(Dataset entries)
--- --- ---

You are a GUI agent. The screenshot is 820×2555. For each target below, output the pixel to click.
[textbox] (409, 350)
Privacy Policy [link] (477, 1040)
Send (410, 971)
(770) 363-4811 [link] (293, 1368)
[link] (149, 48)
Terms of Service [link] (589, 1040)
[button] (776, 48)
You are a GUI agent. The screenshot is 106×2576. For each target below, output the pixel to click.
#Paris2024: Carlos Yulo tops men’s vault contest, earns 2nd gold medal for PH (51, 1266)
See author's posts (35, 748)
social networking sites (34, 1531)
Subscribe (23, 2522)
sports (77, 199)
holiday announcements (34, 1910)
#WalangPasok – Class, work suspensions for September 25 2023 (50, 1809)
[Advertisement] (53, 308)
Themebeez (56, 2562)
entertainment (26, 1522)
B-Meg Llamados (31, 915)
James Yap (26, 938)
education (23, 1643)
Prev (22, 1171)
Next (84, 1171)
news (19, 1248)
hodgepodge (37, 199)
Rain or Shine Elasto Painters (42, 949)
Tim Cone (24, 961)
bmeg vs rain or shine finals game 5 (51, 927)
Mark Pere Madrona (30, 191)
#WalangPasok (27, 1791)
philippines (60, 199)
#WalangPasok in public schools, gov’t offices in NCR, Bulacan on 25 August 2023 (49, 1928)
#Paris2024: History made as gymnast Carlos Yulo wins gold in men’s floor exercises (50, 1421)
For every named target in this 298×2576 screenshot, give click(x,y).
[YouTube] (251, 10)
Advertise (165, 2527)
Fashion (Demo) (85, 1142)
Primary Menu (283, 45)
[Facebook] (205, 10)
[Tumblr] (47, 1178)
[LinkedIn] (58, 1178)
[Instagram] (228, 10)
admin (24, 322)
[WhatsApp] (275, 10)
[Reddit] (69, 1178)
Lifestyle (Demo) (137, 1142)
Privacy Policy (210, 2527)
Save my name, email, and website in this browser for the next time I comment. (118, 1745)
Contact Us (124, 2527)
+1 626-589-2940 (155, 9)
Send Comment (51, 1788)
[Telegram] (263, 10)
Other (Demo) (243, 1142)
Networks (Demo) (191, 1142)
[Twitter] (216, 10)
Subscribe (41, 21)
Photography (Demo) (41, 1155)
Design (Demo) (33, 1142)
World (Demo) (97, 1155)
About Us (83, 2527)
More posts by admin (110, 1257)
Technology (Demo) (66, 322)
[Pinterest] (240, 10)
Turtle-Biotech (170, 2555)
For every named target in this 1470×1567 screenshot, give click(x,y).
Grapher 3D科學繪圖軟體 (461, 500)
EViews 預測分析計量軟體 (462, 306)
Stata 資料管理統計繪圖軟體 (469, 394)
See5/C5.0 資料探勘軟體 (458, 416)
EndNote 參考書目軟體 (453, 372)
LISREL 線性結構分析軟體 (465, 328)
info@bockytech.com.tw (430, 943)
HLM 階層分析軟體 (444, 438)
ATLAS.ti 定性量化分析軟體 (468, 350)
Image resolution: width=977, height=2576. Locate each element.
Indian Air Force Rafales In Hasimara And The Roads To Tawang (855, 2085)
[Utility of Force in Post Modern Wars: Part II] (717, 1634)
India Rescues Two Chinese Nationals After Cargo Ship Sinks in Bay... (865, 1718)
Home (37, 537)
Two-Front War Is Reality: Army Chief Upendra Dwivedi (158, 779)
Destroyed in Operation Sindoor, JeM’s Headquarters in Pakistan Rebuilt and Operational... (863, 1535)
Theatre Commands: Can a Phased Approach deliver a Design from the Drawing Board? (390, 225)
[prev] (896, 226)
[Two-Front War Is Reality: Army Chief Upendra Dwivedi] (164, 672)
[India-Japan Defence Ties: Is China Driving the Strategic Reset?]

--- --- ---

> PROBLEM TO SOLVE: What is the number of lines above that contain "pixel"? Reply with that number only.

> ANSWER SPACE: 2